# THE TASK
Copy the material below line for line, without changing anything.

= = =

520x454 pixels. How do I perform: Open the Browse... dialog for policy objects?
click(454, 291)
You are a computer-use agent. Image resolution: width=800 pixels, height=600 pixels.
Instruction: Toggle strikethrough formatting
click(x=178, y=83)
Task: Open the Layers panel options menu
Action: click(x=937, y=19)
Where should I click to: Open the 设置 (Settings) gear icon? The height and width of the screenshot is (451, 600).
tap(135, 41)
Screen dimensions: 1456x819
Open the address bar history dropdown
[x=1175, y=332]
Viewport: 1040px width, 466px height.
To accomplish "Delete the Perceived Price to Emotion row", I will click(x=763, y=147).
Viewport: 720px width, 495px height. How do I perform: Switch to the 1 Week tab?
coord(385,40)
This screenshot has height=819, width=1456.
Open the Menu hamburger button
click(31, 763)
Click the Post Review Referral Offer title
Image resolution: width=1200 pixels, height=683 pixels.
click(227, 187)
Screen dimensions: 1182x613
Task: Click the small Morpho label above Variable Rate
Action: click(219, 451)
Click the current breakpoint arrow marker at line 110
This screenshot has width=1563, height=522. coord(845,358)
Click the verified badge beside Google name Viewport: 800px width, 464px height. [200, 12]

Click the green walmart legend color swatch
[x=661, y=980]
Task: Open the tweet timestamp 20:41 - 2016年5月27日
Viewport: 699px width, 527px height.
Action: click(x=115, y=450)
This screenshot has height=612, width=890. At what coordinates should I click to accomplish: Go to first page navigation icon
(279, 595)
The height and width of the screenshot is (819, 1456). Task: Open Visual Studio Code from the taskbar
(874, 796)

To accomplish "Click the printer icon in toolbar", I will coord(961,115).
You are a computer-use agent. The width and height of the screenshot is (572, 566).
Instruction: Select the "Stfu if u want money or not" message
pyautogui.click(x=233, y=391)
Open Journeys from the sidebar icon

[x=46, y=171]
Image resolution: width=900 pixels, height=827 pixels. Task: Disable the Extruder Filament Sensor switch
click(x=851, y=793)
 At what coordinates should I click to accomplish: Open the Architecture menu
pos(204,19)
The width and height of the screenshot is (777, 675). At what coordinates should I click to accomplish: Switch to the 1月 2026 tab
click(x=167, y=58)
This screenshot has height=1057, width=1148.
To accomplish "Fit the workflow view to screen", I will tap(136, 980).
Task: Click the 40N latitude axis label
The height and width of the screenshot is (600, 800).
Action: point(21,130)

= = =

# WRITTEN ANSWER
520x454 pixels. How do I perform: Open the Browse... dialog for policy objects?
click(454, 291)
You are a computer-use agent. Image resolution: width=800 pixels, height=600 pixels.
Instruction: Toggle strikethrough formatting
click(x=178, y=83)
Task: Open the Layers panel options menu
Action: click(x=937, y=19)
Where should I click to: Open the 设置 (Settings) gear icon? The height and width of the screenshot is (451, 600).
tap(135, 41)
Screen dimensions: 1456x819
Open the address bar history dropdown
[x=1175, y=332]
Viewport: 1040px width, 466px height.
To accomplish "Delete the Perceived Price to Emotion row", I will click(x=763, y=147).
Viewport: 720px width, 495px height. How do I perform: Switch to the 1 Week tab?
coord(385,40)
This screenshot has height=819, width=1456.
Open the Menu hamburger button
click(31, 763)
Click the Post Review Referral Offer title
Image resolution: width=1200 pixels, height=683 pixels.
click(227, 187)
Screen dimensions: 1182x613
Task: Click the small Morpho label above Variable Rate
Action: click(219, 451)
Click the current breakpoint arrow marker at line 110
This screenshot has width=1563, height=522. coord(845,358)
Click the verified badge beside Google name Viewport: 800px width, 464px height. [200, 12]

Click the green walmart legend color swatch
[x=661, y=980]
Task: Open the tweet timestamp 20:41 - 2016年5月27日
Viewport: 699px width, 527px height.
Action: click(x=115, y=450)
This screenshot has height=612, width=890. At what coordinates should I click to accomplish: Go to first page navigation icon
(279, 595)
The height and width of the screenshot is (819, 1456). Task: Open Visual Studio Code from the taskbar
(874, 796)

To accomplish "Click the printer icon in toolbar", I will coord(961,115).
You are a computer-use agent. The width and height of the screenshot is (572, 566).
Instruction: Select the "Stfu if u want money or not" message
pyautogui.click(x=233, y=391)
Open Journeys from the sidebar icon

[x=46, y=171]
Image resolution: width=900 pixels, height=827 pixels. Task: Disable the Extruder Filament Sensor switch
click(x=851, y=793)
 At what coordinates should I click to accomplish: Open the Architecture menu
pos(204,19)
The width and height of the screenshot is (777, 675). At what coordinates should I click to accomplish: Switch to the 1月 2026 tab
click(x=167, y=58)
This screenshot has height=1057, width=1148.
To accomplish "Fit the workflow view to screen", I will tap(136, 980).
Task: Click the 40N latitude axis label
The height and width of the screenshot is (600, 800).
Action: point(21,130)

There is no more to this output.